Print the listing in full, keeping every line exactly as it is.

*** Block opens ***

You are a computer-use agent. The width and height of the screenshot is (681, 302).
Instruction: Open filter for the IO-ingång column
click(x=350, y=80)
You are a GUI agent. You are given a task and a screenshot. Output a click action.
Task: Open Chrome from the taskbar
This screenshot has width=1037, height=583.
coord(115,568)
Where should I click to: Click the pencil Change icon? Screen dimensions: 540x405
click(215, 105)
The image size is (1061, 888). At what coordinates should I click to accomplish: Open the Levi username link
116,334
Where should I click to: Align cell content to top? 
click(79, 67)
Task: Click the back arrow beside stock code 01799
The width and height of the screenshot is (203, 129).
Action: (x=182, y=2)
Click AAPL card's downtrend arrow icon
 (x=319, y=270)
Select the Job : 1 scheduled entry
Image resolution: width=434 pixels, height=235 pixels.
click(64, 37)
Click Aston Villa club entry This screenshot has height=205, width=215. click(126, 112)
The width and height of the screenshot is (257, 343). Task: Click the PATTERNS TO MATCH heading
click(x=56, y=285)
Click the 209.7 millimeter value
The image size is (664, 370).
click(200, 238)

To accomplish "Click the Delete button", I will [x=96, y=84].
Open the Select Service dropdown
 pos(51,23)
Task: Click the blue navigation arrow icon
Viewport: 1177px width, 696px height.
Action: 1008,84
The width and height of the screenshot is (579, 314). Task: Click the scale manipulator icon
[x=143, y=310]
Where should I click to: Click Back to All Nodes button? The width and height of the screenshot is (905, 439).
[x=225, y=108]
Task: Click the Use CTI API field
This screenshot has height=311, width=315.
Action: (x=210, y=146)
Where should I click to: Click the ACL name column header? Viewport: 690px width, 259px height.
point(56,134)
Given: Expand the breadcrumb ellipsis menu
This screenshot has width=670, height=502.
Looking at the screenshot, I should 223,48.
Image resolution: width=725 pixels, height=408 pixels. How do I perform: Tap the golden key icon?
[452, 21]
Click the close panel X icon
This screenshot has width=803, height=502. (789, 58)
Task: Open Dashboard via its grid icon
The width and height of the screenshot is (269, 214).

*** Block closes ***

**FINAL ANSWER**:
You are a computer-use agent. The width and height of the screenshot is (681, 302).
Instruction: Open filter for the IO-ingång column
click(x=350, y=80)
You are a GUI agent. You are given a task and a screenshot. Output a click action.
Task: Open Chrome from the taskbar
This screenshot has width=1037, height=583.
coord(115,568)
Where should I click to: Click the pencil Change icon? Screen dimensions: 540x405
click(215, 105)
The image size is (1061, 888). At what coordinates should I click to accomplish: Open the Levi username link
116,334
Where should I click to: Align cell content to top? 
click(79, 67)
Task: Click the back arrow beside stock code 01799
The width and height of the screenshot is (203, 129).
Action: (x=182, y=2)
Click AAPL card's downtrend arrow icon
 (x=319, y=270)
Select the Job : 1 scheduled entry
Image resolution: width=434 pixels, height=235 pixels.
click(64, 37)
Click Aston Villa club entry This screenshot has height=205, width=215. click(126, 112)
The width and height of the screenshot is (257, 343). Task: Click the PATTERNS TO MATCH heading
click(x=56, y=285)
Click the 209.7 millimeter value
The image size is (664, 370).
click(200, 238)

To accomplish "Click the Delete button", I will [x=96, y=84].
Open the Select Service dropdown
 pos(51,23)
Task: Click the blue navigation arrow icon
Viewport: 1177px width, 696px height.
Action: 1008,84
The width and height of the screenshot is (579, 314). Task: Click the scale manipulator icon
[x=143, y=310]
Where should I click to: Click Back to All Nodes button? The width and height of the screenshot is (905, 439).
[x=225, y=108]
Task: Click the Use CTI API field
This screenshot has height=311, width=315.
Action: (x=210, y=146)
Where should I click to: Click the ACL name column header? Viewport: 690px width, 259px height.
point(56,134)
Given: Expand the breadcrumb ellipsis menu
This screenshot has width=670, height=502.
Looking at the screenshot, I should 223,48.
Image resolution: width=725 pixels, height=408 pixels. How do I perform: Tap the golden key icon?
[452, 21]
Click the close panel X icon
This screenshot has width=803, height=502. (789, 58)
Task: Open Dashboard via its grid icon
The width and height of the screenshot is (269, 214).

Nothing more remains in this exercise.